Co to za świństwo?! przez myśl chłopaka przebiegło pytanie. Frideric szybko się jednak opanował, w końcu czy to ważne, lepiej mu się przyjrzy kiedy jego zwłoki przyozdobią ziemię.
Swoją drogą to kim do cholery jest ten biedny głupiec, który dał się pokonać tej maszkarze?".

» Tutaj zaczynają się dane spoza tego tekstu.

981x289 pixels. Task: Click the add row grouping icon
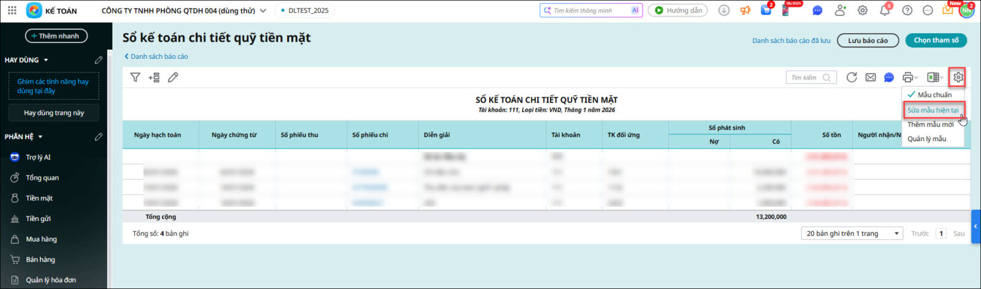pos(154,77)
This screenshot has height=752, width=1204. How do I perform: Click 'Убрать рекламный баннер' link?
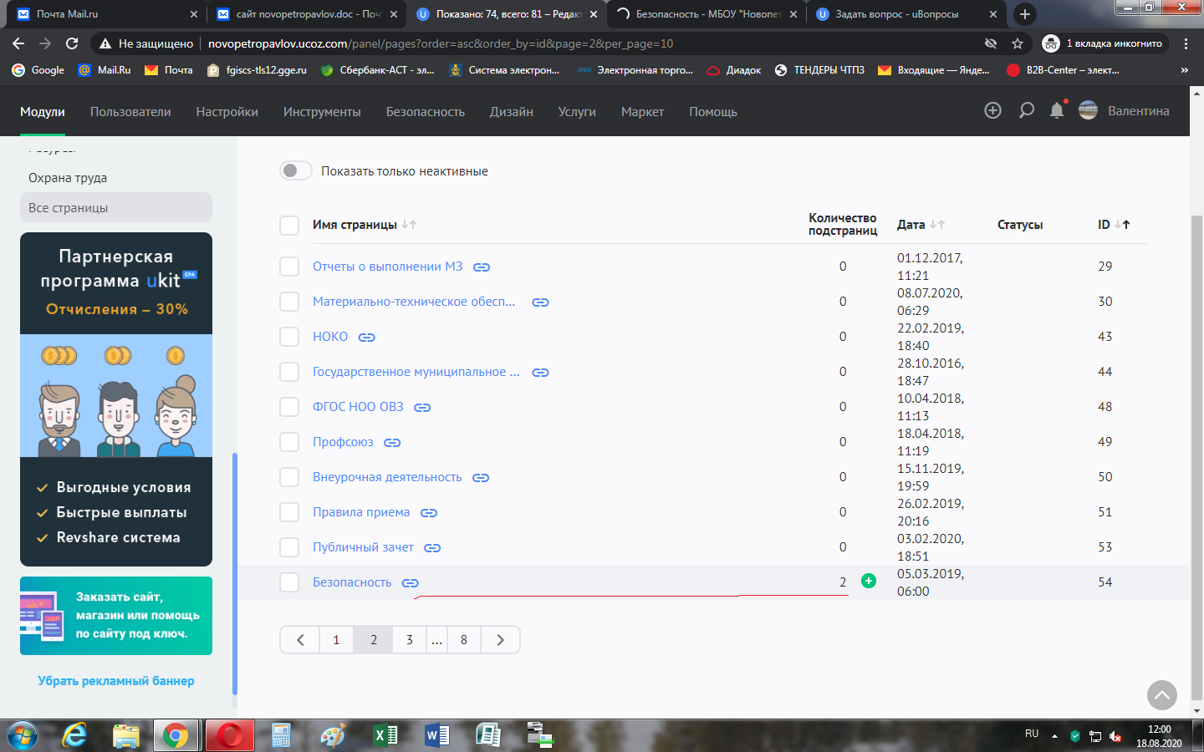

Frideric wystąpił o krok, ale nie za daleko, jeszcze nie był wystarczająco pewny swoich umiejętności. Przygotował się do wykonania inkantacji, w myślach powtórzył sobie zaklęcie. Spijacz szybko zauważył co się dzieje, nie był oczywiście w stanie ocenić faktycznego zagrożenia, więc zrobił to co mu instynkt podpowiadał, zaszarżował. Nie mógł popełnić większego błędu. Frideric wyciągnął ręce przed siebie, pozwolił żeby magia, tak silna w tym miejscu przepływała przez jego ciało, kiedy potwór był o 4m od niego skoncentrował się, zgromadził w sobie jak największą moc, po czym wyzwolił ją z siebie krzycząc
-
Anoshu!Poczuł jak moc gwałtownie wyrywa się z jego ciała, zawiał potworny chłód, a fala mrozu przepłynęła przez okolicę.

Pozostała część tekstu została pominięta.